I am trying to re-typeset a 200-page mathematics textbook using LaTeX / 
XeLaTeX. 


The original was produced over 15 years ago using LaTeX (2.09 perhaps). The 
original files were long lost, however we from jpg scans of all the pages -- 
and a day using Tesseract-OCR  -- we were able to extract all the text in 
Unicode UTF8 with over 99% accuracy. 


The book is written in Greek, with almost no pictures (purely text). The text 
is almost entirely Greek, with very few English words (e.g. names such as Euler 
etc).  It has a lot of maths, which are mostly Greek letters also. 


 

My problem is on a method to produce Greek mathematical  letters by typing them 
directly from a Greek keyboard. I.e., I want to be able to say $β$ and obtain 
the same as $\beta$.  Apart from the fact that I suspect that this was the 
method used in the original typesetting, it is also difficult to convert all 
the formula now into \alpha s etc  because the text has been ocr and the math 
formulas are in greek Unicode text. 


At the moment, the only possibility that I found that works is using:


\documentclass[a4paper,10pt]{book}
\usepackage{amsfonts}
\usepackage[utf8x,math]{inputenx}
\usepackage[greek]{babel}
\PreloadUnicodePage{3}
\usepackage{amsthm}

 

However, this relies on the unsupported files < inmpath.sty > and < ix-math.cfg 
>


Q . Is there another (better) way to achieve this perhaps using XeLaTeX ??
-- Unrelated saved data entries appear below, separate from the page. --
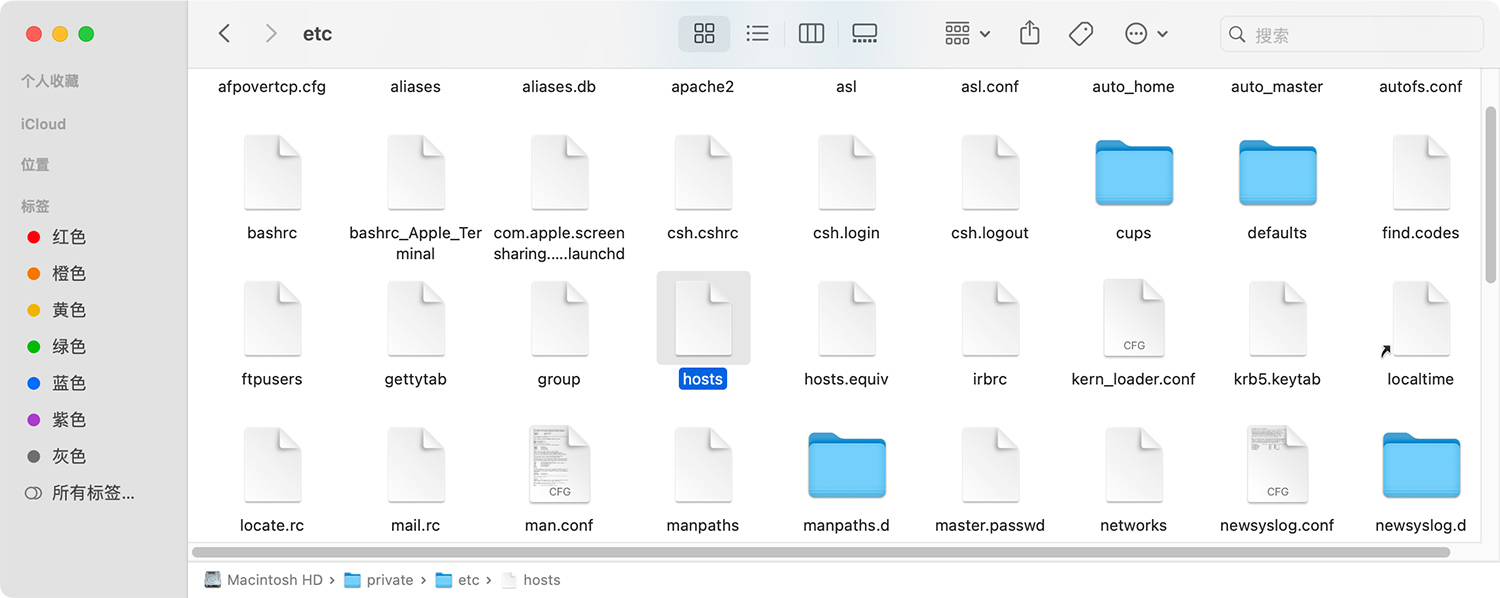Switch to list view
The width and height of the screenshot is (1500, 598).
(x=758, y=34)
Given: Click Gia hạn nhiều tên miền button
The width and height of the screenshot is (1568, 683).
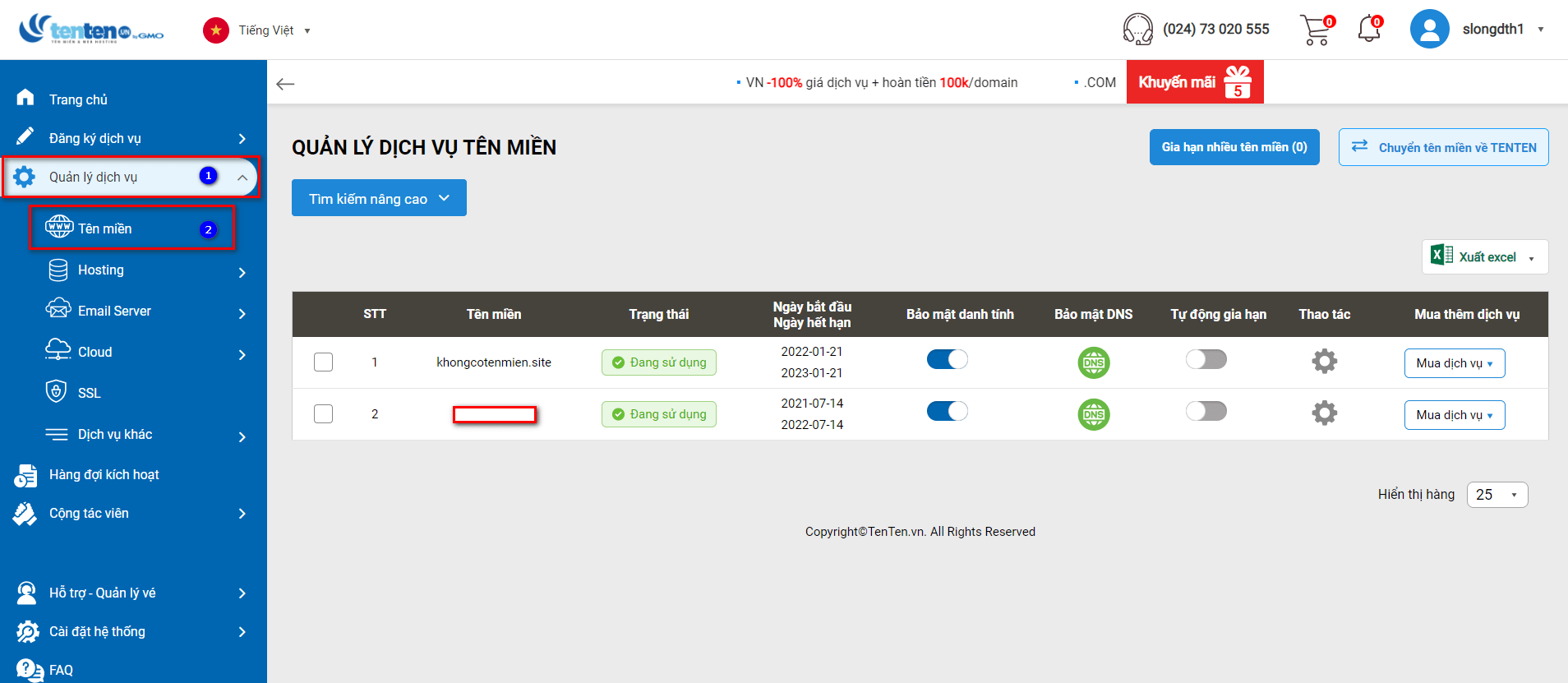Looking at the screenshot, I should 1234,147.
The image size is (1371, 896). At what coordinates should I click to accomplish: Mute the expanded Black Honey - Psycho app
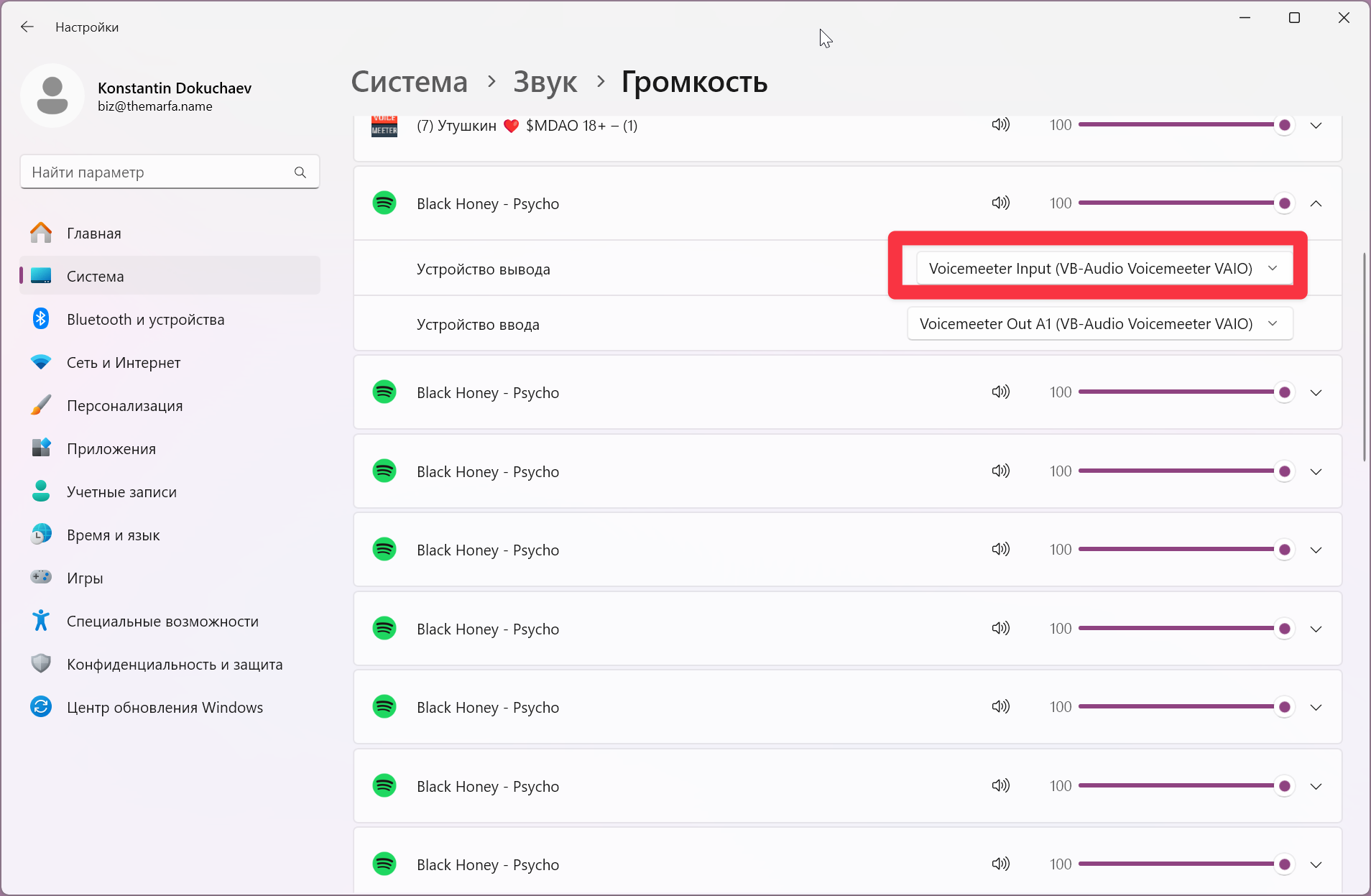coord(1000,203)
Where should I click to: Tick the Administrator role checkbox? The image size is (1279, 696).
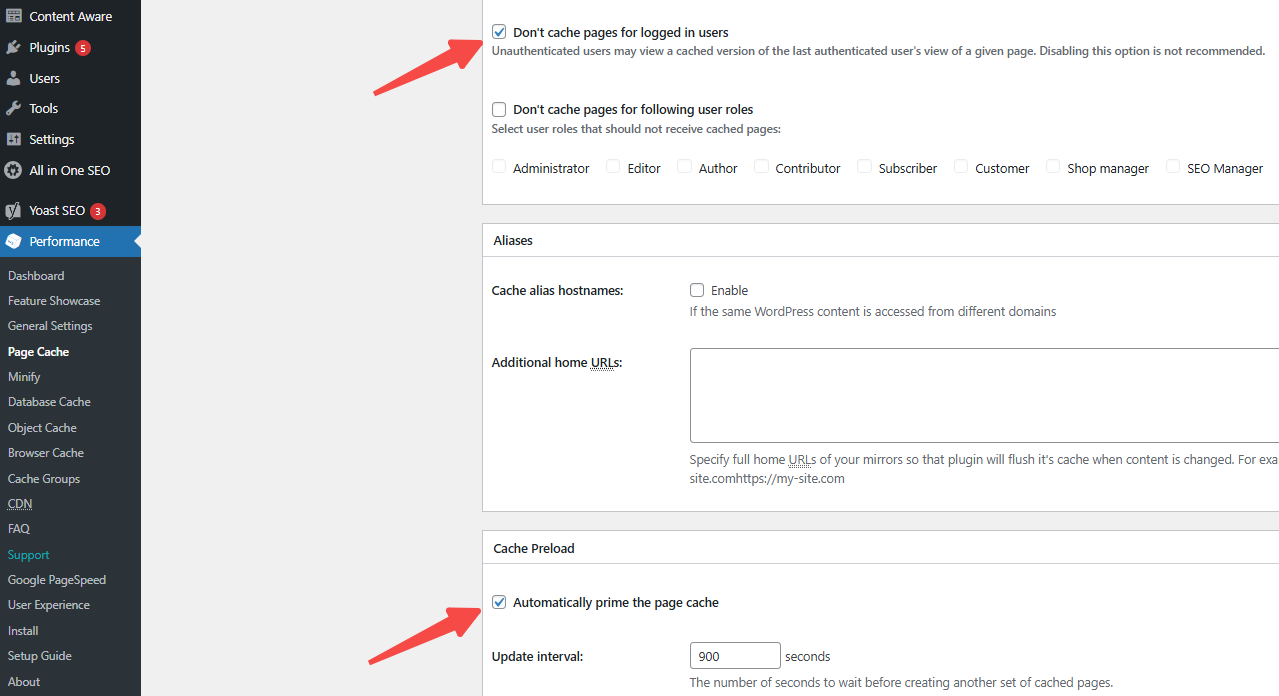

Q. I have seen the package < unicode-math.sty > but it is also experimental, 
I'd prefer something 'more robust' if possible. Moreover, it also seems an 
overkill, as I don't care to be able to typeset an arbitrary Unicode math 
symbol, just the 20 or so Greek letters that appear in the book [though they 
appear thousands of times..]  Are there any primitive commands perhaps that I 
could put in the preamble to define these few greek keyboard letters so that I 
can use them in math mode without any package?? Ie, a way to translate β into 
\beta ? 


 

Q. Also, I'm having trouble with the fonts.. I like the feel of the CB greek 
fonts and they work OK with this book, however I'm happy to try alternate fonts 
options.   But the problem I have is that I need a font where the numbers 
appear the same in text or math, if this is possible.  In many fonts I looked 
the output of $2$ looks different than 2, which I prefer not to have. Are there 
any good alternatives to CB greek fonts?  If not, can I get cbgreek to work 
with XeLaTeX? (the above code works only with latex at the moment).